### PROBLEM DESCRIPTION:
Reproduce exactly, from the data that follows, the line with "Screen dimensions: 529x353", the line with "The image size is (368, 207).", and every line that lies between them.

### EXTRACTED INFORMATION:
--- START ---

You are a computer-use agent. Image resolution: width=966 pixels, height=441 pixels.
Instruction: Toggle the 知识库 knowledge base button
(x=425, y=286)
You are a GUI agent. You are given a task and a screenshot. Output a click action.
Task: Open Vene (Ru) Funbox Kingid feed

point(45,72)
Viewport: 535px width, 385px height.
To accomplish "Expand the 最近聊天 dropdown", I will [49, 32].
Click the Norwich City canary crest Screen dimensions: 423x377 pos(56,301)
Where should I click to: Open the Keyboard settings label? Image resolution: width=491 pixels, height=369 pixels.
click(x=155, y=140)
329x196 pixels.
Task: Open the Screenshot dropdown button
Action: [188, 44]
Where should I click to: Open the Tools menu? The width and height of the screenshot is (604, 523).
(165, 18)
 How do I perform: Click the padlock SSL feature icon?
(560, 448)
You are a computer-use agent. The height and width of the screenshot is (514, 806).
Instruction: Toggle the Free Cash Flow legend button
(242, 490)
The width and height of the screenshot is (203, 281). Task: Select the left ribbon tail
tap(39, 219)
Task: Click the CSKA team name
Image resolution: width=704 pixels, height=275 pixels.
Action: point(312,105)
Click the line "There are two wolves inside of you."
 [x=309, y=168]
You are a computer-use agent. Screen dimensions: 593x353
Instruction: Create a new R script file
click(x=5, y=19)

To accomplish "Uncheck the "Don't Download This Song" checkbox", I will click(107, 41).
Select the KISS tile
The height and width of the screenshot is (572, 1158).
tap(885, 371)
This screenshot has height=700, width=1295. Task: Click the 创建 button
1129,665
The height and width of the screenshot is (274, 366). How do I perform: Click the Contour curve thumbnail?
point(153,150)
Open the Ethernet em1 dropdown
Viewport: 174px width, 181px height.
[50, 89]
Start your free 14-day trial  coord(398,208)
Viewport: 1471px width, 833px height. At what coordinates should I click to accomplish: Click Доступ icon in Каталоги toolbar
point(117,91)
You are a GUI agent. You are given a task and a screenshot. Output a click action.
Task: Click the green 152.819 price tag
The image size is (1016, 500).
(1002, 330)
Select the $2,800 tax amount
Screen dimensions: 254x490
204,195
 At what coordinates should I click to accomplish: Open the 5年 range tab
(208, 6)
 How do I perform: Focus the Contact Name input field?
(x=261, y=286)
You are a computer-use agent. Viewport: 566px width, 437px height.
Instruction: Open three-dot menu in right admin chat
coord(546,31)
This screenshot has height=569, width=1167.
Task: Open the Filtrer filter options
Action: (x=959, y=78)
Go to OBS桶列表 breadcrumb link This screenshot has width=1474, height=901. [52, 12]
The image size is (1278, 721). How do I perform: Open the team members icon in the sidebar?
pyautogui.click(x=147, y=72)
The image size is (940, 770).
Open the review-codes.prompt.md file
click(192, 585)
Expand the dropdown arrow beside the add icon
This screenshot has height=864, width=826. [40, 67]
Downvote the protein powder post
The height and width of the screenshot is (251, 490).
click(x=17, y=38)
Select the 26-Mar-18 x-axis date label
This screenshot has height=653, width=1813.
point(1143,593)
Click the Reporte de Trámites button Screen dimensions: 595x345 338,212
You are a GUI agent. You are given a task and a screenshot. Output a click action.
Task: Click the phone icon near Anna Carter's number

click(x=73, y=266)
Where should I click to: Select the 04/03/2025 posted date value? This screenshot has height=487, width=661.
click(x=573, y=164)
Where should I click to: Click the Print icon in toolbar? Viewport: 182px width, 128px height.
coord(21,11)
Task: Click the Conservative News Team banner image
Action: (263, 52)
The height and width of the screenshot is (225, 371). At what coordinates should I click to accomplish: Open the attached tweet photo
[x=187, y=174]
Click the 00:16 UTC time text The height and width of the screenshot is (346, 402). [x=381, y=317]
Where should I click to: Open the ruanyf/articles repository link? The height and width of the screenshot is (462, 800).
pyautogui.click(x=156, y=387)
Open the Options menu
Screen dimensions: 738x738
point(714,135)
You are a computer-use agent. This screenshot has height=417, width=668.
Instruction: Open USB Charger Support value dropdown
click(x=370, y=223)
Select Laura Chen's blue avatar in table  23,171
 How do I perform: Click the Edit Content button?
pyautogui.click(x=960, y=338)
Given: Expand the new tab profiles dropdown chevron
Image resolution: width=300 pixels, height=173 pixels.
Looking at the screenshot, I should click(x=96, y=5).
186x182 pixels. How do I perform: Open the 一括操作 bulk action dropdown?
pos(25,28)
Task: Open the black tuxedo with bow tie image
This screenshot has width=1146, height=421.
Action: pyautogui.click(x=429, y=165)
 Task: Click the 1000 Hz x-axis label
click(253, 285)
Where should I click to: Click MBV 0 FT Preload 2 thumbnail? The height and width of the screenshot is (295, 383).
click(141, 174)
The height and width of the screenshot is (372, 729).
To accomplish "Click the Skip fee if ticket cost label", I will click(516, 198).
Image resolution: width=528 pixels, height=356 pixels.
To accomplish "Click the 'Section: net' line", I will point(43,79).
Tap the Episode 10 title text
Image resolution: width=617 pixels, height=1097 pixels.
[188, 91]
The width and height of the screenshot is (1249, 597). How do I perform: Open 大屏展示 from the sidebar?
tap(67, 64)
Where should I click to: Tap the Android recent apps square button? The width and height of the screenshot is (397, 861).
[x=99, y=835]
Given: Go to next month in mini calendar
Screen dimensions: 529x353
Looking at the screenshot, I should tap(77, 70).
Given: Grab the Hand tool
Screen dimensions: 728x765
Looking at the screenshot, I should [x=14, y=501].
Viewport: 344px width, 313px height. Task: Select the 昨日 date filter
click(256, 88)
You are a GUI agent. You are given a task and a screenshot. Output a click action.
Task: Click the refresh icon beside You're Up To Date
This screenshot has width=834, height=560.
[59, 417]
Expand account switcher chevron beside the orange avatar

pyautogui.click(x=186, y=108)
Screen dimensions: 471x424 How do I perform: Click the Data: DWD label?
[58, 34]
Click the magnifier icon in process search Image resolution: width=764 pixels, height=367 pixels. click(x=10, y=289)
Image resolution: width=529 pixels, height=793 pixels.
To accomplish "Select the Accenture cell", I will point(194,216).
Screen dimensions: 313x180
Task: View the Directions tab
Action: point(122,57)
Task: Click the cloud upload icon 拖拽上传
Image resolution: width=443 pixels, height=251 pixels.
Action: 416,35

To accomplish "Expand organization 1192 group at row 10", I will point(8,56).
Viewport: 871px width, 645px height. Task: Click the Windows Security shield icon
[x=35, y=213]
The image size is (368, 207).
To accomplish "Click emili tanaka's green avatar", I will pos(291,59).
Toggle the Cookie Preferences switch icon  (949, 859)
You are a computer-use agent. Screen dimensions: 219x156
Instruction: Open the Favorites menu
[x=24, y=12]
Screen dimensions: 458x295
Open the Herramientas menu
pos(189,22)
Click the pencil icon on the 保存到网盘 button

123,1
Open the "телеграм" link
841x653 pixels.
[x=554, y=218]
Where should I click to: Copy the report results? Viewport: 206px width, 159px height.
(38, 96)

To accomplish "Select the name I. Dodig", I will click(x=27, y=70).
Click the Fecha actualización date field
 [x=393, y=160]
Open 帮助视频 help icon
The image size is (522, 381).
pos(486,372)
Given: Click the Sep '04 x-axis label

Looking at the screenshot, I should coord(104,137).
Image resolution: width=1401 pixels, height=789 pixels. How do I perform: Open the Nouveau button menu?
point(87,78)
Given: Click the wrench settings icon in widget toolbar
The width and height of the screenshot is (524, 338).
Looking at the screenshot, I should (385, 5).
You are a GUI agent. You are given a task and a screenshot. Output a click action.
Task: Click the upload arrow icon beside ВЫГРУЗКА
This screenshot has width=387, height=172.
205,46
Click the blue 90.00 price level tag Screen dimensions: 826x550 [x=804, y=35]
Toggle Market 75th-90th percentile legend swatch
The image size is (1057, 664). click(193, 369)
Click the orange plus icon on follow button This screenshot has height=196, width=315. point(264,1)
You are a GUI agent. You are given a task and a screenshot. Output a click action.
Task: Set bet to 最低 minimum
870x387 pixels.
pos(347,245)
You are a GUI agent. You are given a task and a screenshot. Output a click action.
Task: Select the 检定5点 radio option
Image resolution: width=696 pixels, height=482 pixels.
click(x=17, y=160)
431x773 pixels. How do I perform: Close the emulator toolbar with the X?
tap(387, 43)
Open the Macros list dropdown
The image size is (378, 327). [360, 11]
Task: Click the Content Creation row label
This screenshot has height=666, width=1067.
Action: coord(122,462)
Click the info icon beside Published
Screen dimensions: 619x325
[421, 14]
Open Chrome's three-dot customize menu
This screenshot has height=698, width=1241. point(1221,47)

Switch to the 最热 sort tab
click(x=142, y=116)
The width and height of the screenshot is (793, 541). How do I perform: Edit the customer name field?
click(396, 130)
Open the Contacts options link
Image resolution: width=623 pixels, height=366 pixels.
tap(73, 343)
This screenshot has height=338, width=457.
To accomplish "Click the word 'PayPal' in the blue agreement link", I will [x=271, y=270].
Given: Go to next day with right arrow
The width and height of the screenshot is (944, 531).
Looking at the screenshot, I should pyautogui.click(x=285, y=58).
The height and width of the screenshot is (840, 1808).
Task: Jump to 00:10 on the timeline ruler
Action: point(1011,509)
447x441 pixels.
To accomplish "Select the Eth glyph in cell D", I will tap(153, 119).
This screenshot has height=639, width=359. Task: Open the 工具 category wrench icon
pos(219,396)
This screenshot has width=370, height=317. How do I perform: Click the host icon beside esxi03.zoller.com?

--- END ---

### SOLUTION TO THIS EXERCISE:
Screen dimensions: 529x353
Looking at the screenshot, I should tap(77, 70).
Given: Grab the Hand tool
Screen dimensions: 728x765
Looking at the screenshot, I should [x=14, y=501].
Viewport: 344px width, 313px height. Task: Select the 昨日 date filter
click(256, 88)
You are a GUI agent. You are given a task and a screenshot. Output a click action.
Task: Click the refresh icon beside You're Up To Date
This screenshot has width=834, height=560.
[59, 417]
Expand account switcher chevron beside the orange avatar

pyautogui.click(x=186, y=108)
Screen dimensions: 471x424 How do I perform: Click the Data: DWD label?
[58, 34]
Click the magnifier icon in process search Image resolution: width=764 pixels, height=367 pixels. click(x=10, y=289)
Image resolution: width=529 pixels, height=793 pixels.
To accomplish "Select the Accenture cell", I will point(194,216).
Screen dimensions: 313x180
Task: View the Directions tab
Action: point(122,57)
Task: Click the cloud upload icon 拖拽上传
Image resolution: width=443 pixels, height=251 pixels.
Action: 416,35

To accomplish "Expand organization 1192 group at row 10", I will point(8,56).
Viewport: 871px width, 645px height. Task: Click the Windows Security shield icon
[x=35, y=213]
The image size is (368, 207).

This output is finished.